Scraping data from JavaScript web sites with Power Query - Excelerator BI

Scraping data from JavaScript web sites with Power Query

In a recent post, Matt discussed how to extract data from complex websites with Power BI using the New Web Table Inference capability of Power Query.  This article is an extension of those ideas, revealing that this amazing feature is not just limited to scraping data from static HTML websites, but can also be used to scrape data from dynamic websites that reveal tabulated data through a JavaScript instance.  There are currently some limitations however, so read on to learn more.

Extracting Website Data

As discussed in the previous article, prior to the development of the New Web Table Inference feature in Power BI, extracting tabular data from websites only worked well when the page had an underlying HTML table presenting the data.  But with the new Web Table Inference feature in your toolbox, Power Query analyses the underlying code in the rendered page of the target website to work out what data to extract.  At the time of this writing, the New Web Table Inference feature is still being developed and hence doesn’t work for all web pages, and sometimes needs a little massaging, but the potential of this feature is very exciting.

To activate this feature, go to File\Options and Settings\Options\Preview Features and turn on New Web Table Inference.

Scraping Dynamic Data

Let me show you how to use this new feature to extract data from a JavaScript instance within a JavaScript page on a website.

The data I want to extract is details of the Fortune 500 Companies, as listed by Fortune.com.

By examining the source code of the website, it is clear that the tabulated data presented to the audience is generated via a JavaScript instance, and does not exist as a static item on the page.  In this case the web page generates the first 10 rows of the Fortune 500 list.

Fortune 500 Top 10

 

Before Turning on New Web Table Inference

If I try to extract the list without using the new preview feature, Power Query presents only a table captured from the footer of the page.

New Web Table Inference Fortune.com Fails

Fortune 500 Footer

Note how Power Query was unable to identify the tabular structure of the core content of the page and instead offers a single object (Table 1) revealing the data from the Sections table of the footer contents.  This standard approach to scraping  is insufficient to get data from such a complex website and hence we need to use the new preview feature.
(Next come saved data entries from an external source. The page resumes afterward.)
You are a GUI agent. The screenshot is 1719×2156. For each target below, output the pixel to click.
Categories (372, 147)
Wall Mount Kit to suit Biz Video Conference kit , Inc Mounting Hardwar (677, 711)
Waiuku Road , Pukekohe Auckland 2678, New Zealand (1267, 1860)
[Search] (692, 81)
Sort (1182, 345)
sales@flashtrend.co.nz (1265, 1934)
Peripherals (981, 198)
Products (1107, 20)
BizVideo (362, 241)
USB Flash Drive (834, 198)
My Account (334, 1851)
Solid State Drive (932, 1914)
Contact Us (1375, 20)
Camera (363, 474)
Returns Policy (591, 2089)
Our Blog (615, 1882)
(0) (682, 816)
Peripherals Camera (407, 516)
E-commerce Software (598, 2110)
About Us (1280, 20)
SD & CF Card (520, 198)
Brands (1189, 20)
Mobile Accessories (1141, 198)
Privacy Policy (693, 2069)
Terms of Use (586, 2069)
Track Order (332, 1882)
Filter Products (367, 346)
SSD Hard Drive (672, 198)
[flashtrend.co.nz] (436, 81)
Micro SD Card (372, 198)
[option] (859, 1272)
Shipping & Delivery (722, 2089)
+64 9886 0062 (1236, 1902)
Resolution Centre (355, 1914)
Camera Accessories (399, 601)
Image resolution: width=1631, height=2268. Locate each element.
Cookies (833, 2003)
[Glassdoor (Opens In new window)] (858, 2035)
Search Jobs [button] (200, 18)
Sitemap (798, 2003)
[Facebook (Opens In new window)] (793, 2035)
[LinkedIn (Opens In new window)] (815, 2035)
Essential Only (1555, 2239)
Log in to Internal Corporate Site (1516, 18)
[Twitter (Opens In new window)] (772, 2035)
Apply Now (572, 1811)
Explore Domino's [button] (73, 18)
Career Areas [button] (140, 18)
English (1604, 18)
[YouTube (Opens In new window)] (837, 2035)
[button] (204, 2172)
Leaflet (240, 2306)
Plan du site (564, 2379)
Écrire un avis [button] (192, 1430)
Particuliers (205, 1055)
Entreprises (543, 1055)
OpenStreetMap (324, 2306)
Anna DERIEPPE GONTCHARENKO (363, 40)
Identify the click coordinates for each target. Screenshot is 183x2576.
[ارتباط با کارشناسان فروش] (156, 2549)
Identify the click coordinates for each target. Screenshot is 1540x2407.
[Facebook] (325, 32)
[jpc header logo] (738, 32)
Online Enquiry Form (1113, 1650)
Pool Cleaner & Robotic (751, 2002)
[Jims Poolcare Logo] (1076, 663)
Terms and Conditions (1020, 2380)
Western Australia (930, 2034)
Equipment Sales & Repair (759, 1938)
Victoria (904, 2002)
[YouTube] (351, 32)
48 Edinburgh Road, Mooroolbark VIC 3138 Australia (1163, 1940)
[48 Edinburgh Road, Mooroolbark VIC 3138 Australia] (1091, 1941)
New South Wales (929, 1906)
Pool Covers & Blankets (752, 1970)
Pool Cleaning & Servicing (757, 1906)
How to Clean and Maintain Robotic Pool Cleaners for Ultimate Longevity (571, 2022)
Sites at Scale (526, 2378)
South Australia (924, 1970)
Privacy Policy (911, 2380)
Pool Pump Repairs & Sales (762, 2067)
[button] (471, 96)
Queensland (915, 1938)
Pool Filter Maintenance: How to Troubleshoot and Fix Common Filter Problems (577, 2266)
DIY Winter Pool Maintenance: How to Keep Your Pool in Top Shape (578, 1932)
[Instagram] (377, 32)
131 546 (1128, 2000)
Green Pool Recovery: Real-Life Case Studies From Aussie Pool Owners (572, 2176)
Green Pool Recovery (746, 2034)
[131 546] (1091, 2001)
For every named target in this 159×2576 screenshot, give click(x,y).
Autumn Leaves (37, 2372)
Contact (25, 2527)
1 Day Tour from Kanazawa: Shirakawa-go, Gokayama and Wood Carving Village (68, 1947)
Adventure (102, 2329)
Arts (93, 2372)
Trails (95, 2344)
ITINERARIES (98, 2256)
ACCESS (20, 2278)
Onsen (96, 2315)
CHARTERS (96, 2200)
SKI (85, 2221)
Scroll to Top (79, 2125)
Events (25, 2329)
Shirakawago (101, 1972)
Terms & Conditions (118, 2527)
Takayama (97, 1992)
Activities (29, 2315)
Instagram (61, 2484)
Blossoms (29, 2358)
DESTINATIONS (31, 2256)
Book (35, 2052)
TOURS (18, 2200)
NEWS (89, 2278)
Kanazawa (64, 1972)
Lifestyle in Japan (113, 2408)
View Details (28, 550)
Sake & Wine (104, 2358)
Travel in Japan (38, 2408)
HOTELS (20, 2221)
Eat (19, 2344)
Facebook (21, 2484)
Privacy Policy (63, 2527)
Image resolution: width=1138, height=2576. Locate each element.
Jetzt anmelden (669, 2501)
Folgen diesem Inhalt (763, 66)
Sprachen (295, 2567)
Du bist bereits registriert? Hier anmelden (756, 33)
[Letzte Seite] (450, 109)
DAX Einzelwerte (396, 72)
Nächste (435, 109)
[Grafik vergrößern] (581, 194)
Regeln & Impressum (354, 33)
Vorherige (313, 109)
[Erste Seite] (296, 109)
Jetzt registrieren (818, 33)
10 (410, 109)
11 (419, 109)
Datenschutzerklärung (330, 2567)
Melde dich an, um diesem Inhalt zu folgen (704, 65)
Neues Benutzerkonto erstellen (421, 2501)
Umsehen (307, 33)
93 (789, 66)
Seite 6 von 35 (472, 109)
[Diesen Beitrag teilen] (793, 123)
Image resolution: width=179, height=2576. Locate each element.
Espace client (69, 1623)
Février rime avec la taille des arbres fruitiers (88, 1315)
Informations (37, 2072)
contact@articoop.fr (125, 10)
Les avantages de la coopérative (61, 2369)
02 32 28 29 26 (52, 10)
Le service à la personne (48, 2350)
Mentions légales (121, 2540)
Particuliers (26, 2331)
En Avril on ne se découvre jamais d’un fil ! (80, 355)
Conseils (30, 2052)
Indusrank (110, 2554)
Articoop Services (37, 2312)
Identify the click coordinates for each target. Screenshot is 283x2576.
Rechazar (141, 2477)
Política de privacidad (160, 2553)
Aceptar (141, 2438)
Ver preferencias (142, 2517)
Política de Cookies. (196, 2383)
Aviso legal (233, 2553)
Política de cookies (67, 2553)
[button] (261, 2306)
The Power of New Web Table Inference

With the new feature enabled, there are 2 table objects Power Query has detected.  While Table 1 looks very similar to the contents of the dynamic table I am attempting to scrape, it is missing some of the columns, so I need to implement the “Add table using examples” button to train Power Query exactly what I am targeting.

New Web Table Inference Fortune.com Self Detection

 

NOTE: If you are attempting this at home, and only see one table (Sections data) presented even after the New Web Table Inference feature is enabled, just close your Get Data wizard, and attempt to connect to the web data source again.  Also, try adjusting the url to connect via http:// rather than https://.  We’re pushing the capabilities of this new feature to the limits by asking it to scrape such a complicated website, and as the feature is still in development it doesn’t work perfectly every time.

Training the query

By clicking  “Add table using examples”, Power Query allows you to build your own table by showing it what you expect the table to reveal.  In this instance I am targeting the complete table, but it is best practice to just scrape the data you need.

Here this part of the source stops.